Items from a data source:
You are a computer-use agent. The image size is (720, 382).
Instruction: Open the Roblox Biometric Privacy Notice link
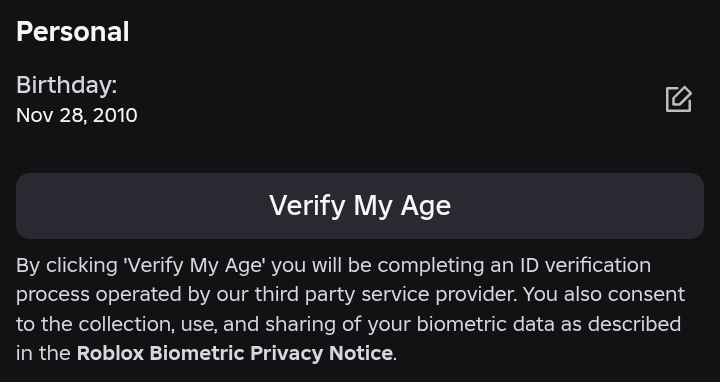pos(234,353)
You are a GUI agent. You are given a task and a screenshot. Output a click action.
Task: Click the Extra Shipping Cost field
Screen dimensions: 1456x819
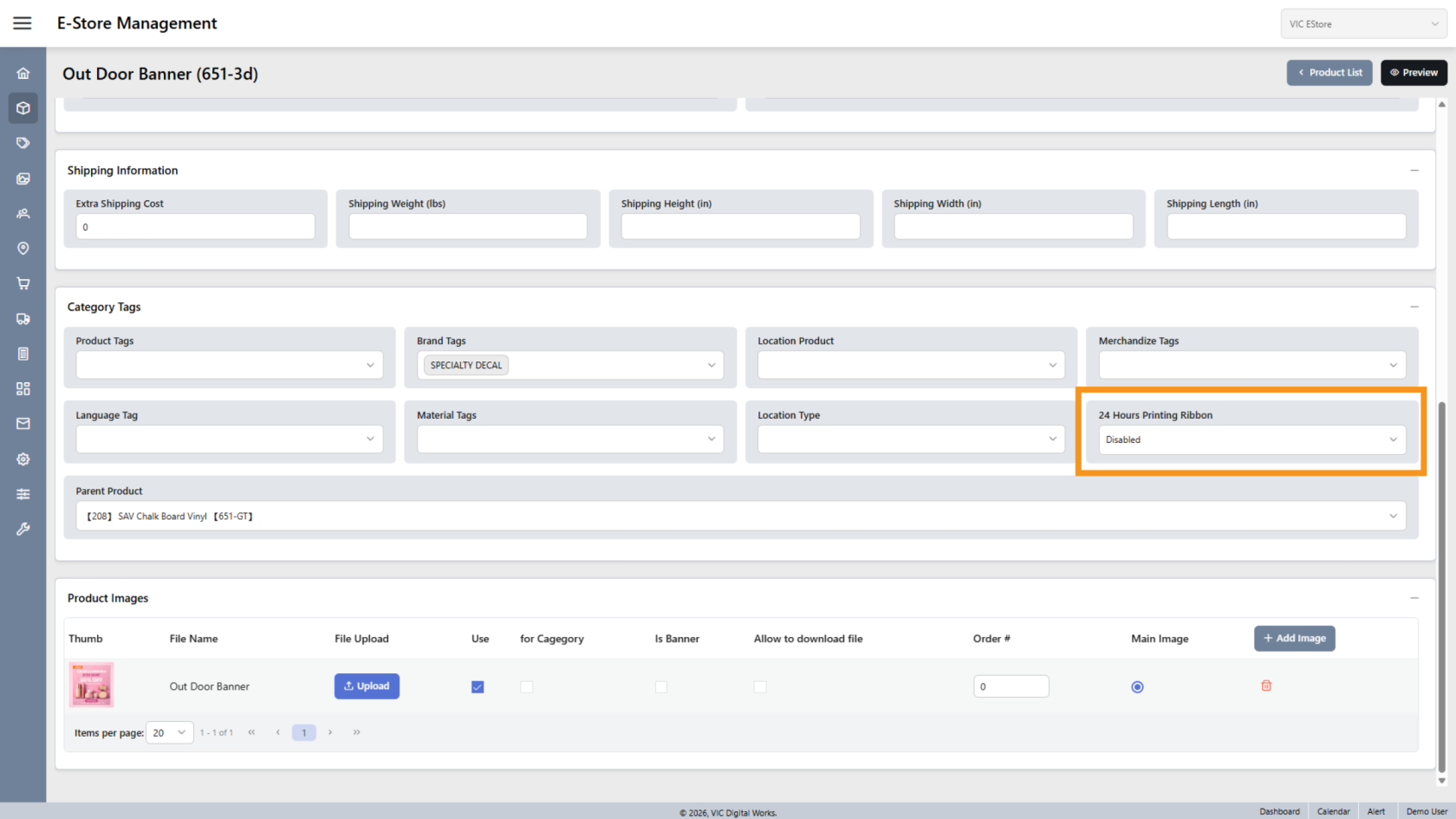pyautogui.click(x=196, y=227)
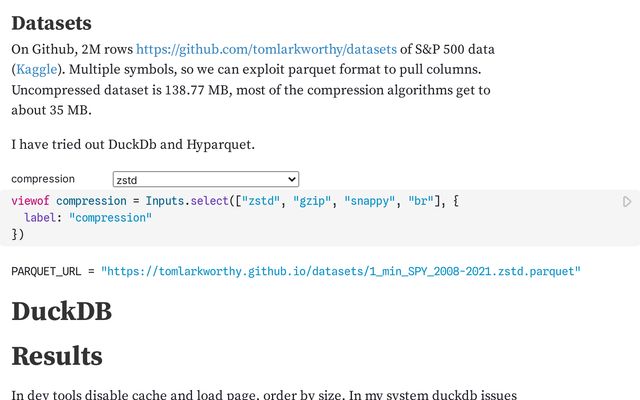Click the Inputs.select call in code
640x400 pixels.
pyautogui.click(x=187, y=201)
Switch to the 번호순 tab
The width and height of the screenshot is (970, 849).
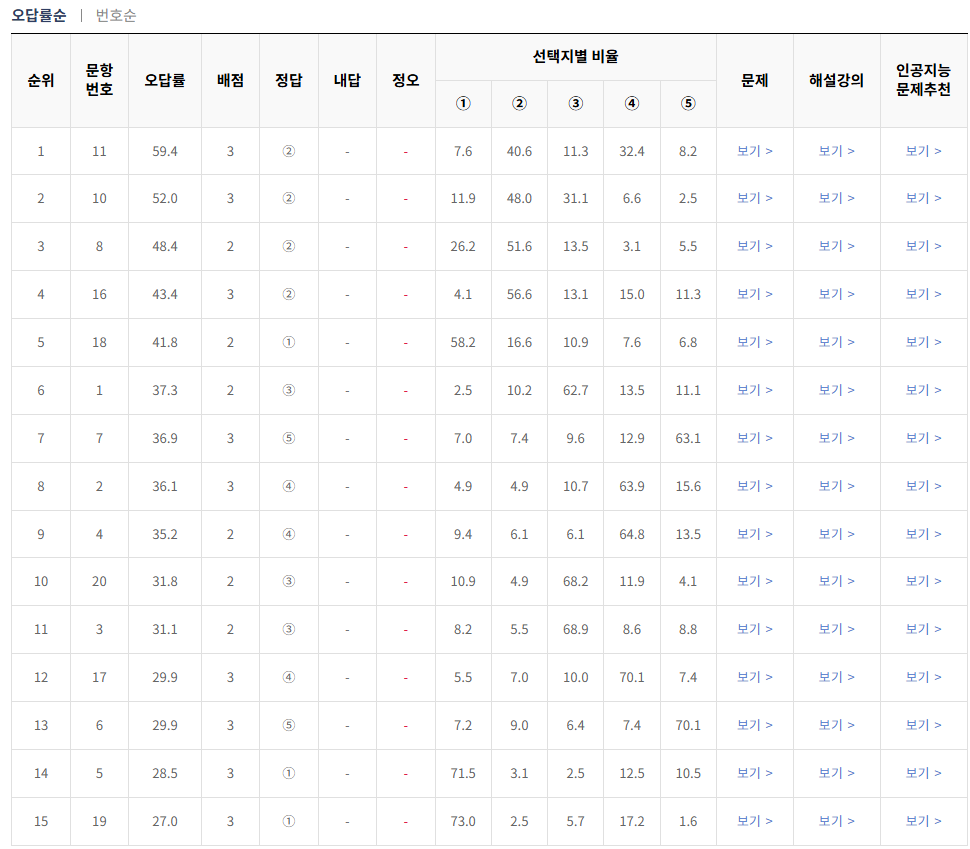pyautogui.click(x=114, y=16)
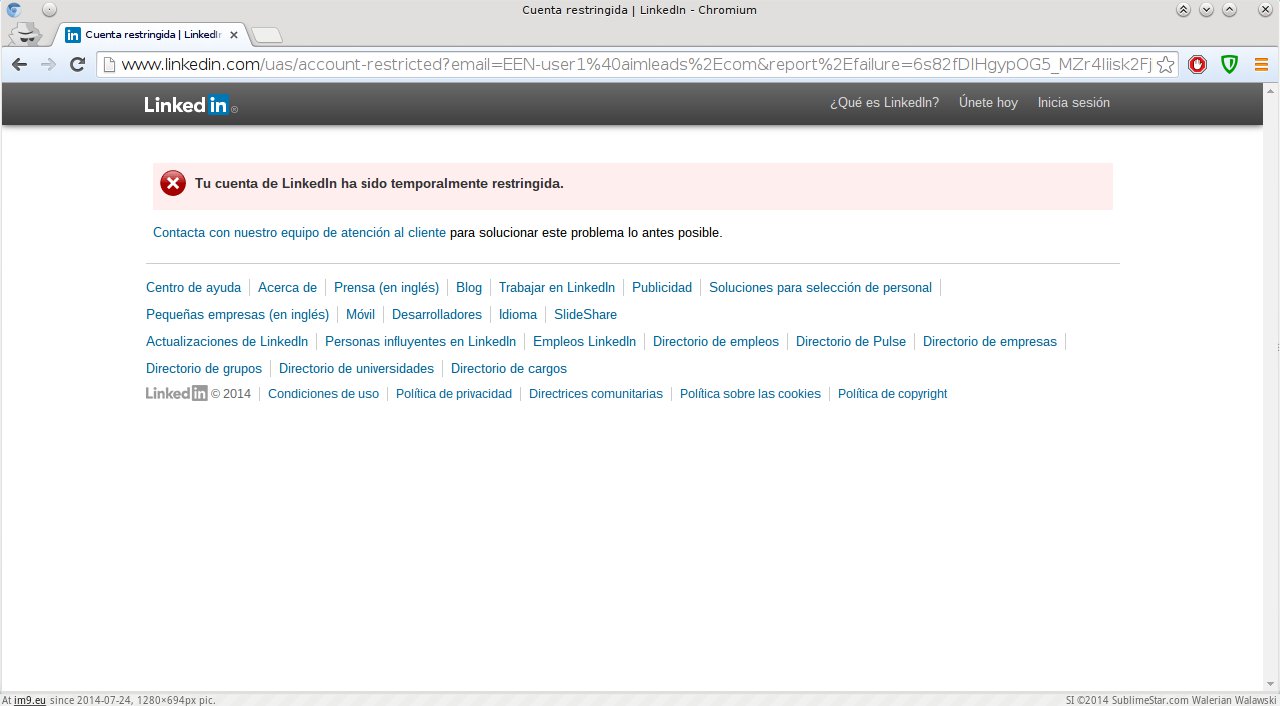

◆ **Prompt**
Going through the entries above, show each line that contains "agent".

◆ **Output of the task**
You are a computer-use agent. The image size is (720, 382).
You are a GUI agent. You are given a task and a screenshot. Output a click action.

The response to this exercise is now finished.